* _AIM_
Reproduce the data below verbatim, line for line, and omit the pictures.

-------- DATA SECTION --------

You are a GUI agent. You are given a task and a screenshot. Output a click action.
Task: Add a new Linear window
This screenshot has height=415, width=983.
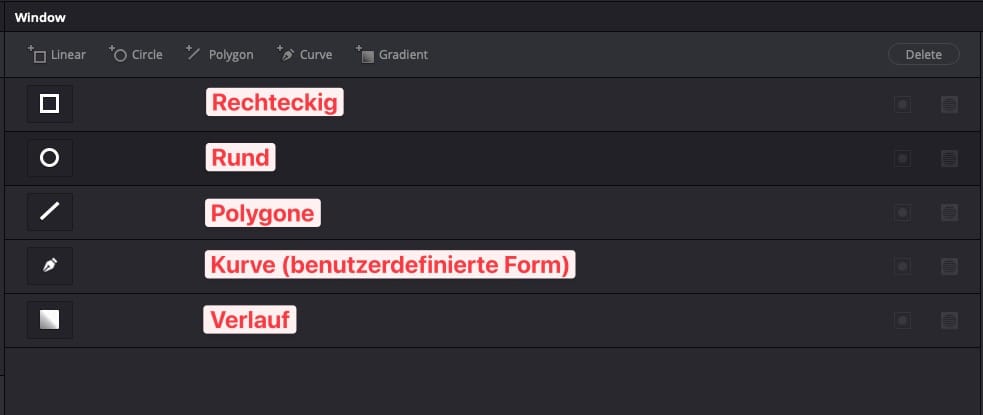pyautogui.click(x=57, y=55)
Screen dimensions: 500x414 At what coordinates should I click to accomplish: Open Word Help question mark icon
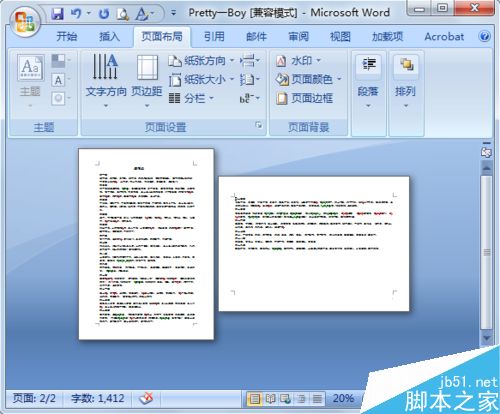click(484, 36)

--------

* _SOLVED EXERCISE_
You are a GUI agent. You are given a task and a screenshot. Output a click action.
Task: Add a new Linear window
This screenshot has height=415, width=983.
pyautogui.click(x=57, y=55)
Screen dimensions: 500x414 At what coordinates should I click to accomplish: Open Word Help question mark icon
click(484, 36)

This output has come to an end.